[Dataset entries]
- Opening Delimiter -

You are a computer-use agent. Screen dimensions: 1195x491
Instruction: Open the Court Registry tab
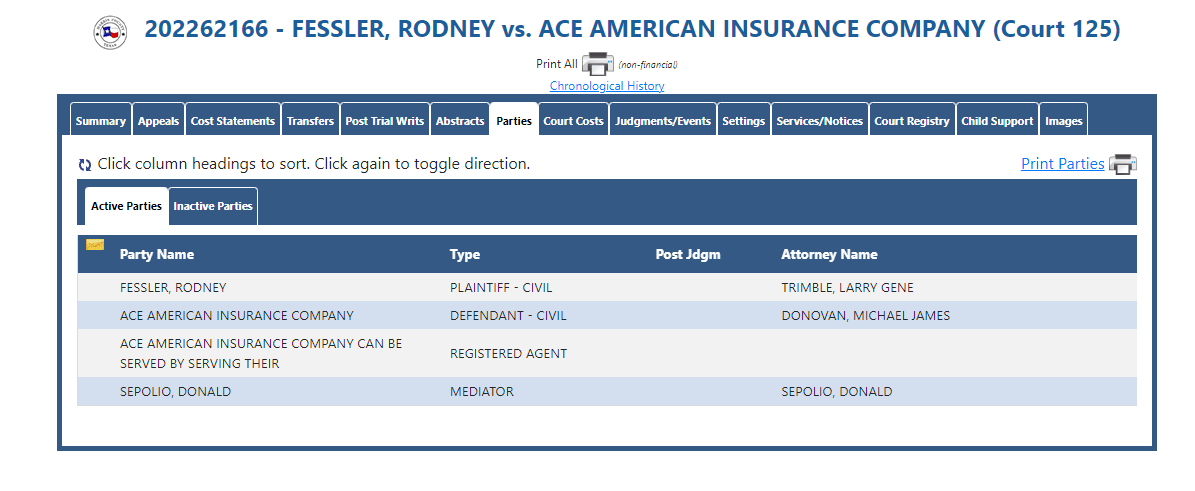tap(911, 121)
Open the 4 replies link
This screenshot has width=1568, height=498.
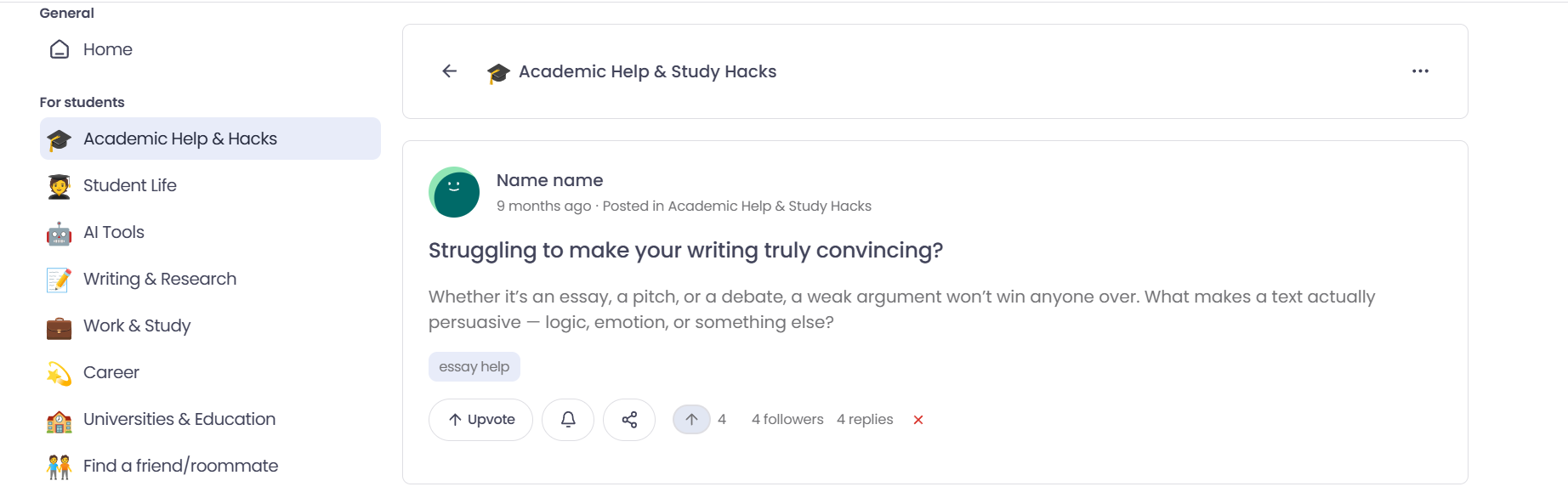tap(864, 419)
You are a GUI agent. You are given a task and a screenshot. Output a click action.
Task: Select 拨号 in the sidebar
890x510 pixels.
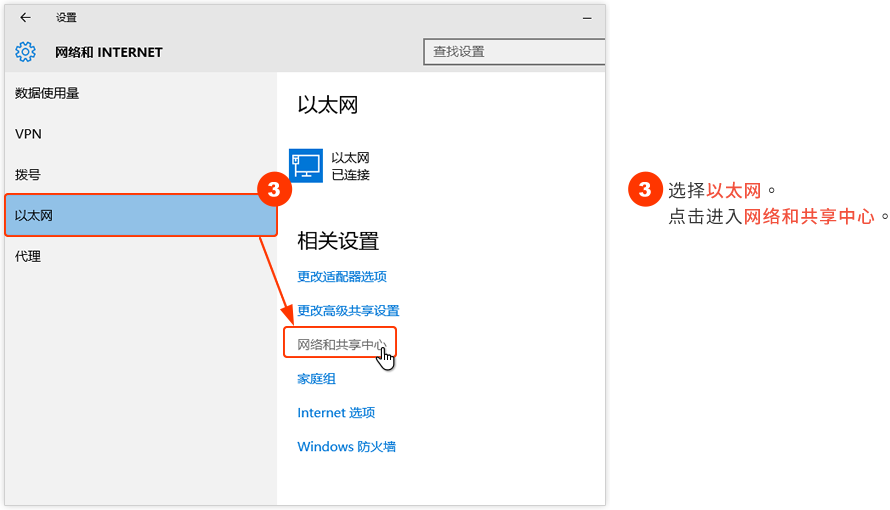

- Closing Delimiter -

* Requirement *
The copy should hold every entry above word for word and none of the pictures.

* The answer *
You are a computer-use agent. Screen dimensions: 1195x491
Instruction: Open the Court Registry tab
tap(911, 121)
Open the 4 replies link
This screenshot has width=1568, height=498.
tap(864, 419)
You are a GUI agent. You are given a task and a screenshot. Output a click action.
Task: Select 拨号 in the sidebar
890x510 pixels.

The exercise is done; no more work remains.